Analyst reaction: PTs cut, ratings mostly held
Thirty-seven of 41 sell-side analysts cut their 12-month price target; only one (UBS) downgraded the rating. Median PT cut was ~15%. The consensus now sits at $171 versus a pre-print $202. The divergence is informative:
- Cautious: UBS (downgrade), Capital One (-29%), Baird (-29%) focus on federal drag, Middle East slippage, and Armis dilution.
- Constructive: Goldman ($220→$175), Morgan Stanley ($230→$190), Jefferies ($210→$170) argue cRPO beat + AI commitments raise + raised sub guide show the underlying demand signal is intact.
The bear case needs federal softness to be non-transitory. The bull case needs Now Assist attach rates to keep compounding.
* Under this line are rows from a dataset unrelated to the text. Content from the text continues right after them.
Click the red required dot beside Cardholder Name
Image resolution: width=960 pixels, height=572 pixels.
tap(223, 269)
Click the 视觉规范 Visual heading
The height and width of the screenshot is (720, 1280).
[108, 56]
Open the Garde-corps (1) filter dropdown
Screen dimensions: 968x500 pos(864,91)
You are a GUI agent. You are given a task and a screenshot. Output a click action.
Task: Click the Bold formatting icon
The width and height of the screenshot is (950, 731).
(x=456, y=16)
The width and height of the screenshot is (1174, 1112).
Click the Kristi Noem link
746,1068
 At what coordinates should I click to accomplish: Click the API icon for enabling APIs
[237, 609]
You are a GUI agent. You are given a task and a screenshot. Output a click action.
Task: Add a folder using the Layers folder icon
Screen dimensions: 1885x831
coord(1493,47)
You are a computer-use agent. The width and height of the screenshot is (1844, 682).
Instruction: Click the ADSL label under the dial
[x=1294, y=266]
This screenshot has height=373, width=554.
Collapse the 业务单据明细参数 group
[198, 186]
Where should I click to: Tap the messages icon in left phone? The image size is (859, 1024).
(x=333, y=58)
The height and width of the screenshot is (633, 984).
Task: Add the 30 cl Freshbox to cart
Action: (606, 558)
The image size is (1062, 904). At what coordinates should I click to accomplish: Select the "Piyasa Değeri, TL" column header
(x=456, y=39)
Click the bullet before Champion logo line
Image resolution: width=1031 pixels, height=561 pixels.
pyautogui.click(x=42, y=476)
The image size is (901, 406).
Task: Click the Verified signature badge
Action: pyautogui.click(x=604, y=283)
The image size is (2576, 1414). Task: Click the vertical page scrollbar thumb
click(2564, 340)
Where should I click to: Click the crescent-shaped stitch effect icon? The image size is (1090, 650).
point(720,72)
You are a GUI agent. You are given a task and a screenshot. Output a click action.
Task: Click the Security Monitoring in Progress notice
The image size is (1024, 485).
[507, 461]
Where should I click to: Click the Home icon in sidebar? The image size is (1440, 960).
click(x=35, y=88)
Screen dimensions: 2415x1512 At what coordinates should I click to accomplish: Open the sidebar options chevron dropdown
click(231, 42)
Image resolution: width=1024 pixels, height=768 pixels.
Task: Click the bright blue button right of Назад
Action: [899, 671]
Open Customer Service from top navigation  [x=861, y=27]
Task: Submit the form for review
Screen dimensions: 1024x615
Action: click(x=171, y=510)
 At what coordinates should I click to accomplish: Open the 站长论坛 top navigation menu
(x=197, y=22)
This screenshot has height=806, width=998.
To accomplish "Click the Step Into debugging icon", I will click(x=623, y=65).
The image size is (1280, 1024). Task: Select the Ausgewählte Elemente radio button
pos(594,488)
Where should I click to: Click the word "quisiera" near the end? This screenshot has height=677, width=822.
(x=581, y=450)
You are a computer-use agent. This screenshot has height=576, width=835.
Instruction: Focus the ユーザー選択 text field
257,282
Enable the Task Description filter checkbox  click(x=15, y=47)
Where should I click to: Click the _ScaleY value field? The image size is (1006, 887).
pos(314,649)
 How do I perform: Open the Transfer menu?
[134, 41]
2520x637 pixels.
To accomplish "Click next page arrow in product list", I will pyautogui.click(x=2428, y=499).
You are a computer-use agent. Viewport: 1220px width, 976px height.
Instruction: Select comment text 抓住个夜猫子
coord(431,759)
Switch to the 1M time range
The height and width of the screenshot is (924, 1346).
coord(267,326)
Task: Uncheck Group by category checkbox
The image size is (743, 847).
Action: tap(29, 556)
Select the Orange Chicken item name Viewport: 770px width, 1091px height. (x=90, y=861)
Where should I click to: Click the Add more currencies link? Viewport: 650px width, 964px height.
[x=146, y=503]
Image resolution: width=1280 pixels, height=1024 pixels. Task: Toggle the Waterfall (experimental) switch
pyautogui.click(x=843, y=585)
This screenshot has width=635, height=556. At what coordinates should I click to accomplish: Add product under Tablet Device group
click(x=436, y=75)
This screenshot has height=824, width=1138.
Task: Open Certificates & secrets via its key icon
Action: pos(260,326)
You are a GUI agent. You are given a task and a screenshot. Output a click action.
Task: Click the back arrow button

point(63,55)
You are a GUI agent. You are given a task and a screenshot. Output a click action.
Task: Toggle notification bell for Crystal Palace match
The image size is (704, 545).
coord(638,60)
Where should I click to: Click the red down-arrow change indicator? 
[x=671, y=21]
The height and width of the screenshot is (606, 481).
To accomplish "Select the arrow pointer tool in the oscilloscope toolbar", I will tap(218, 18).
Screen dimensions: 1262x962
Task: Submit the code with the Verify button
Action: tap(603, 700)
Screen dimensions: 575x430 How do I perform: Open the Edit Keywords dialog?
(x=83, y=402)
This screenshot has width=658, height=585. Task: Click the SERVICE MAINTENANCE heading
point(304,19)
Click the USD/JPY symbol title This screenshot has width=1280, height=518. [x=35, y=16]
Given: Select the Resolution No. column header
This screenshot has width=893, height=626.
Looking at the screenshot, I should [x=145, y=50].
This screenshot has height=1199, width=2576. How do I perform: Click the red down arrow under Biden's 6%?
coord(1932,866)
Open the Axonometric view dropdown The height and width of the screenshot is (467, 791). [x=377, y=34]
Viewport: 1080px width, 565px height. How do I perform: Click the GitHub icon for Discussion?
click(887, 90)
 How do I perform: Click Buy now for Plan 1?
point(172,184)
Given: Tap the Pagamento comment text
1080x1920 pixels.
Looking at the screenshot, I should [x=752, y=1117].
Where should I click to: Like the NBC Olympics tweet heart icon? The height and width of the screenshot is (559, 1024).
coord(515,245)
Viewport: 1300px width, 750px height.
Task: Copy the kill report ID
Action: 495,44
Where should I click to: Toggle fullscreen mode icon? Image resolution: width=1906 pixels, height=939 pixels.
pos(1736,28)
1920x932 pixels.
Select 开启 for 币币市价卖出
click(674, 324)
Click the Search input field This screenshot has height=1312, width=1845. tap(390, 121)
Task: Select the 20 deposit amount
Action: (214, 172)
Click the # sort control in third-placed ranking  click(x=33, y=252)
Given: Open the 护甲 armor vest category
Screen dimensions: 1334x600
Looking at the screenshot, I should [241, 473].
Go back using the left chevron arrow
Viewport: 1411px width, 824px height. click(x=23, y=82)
Q2's print — including the first full quarter with Armis consolidated — will settle it.
The forward setup
What I'll be watching in Q2 2026:
- Now Assist ACV step-up. The $1.5B FY26 target implies Q2 needs a quarter-over-quarter acceleration. If deals with 3+ Now Assist products slow below +70% YoY growth, the "we'll blow through $1.5B" narrative is at risk.
- Armis standalone disclosure. Will ServiceNow break out Armis contribution to subscription revenue and cRPO? If yes, it simplifies the modeling. If no, it compounds the opacity that investors were punished for today.
- Federal pipeline commentary. Even if orders don't recover, pipeline disclosure would reset the market's worst case.
- Middle East deal re-closure. The ~75 bps that deferred into Q2/Q3 should surface as a topline beat — that's the single most-watched detail for the bull case.
For now, the stock trades at its widest EV/Revenue discount to its own 10-year median. That's what Q1 2026 priced in. The question the Q2 print will have to answer is whether the AI Control Tower narrative — the one McDermott has now anchored the equity story to — is durable enough to re-rate it back.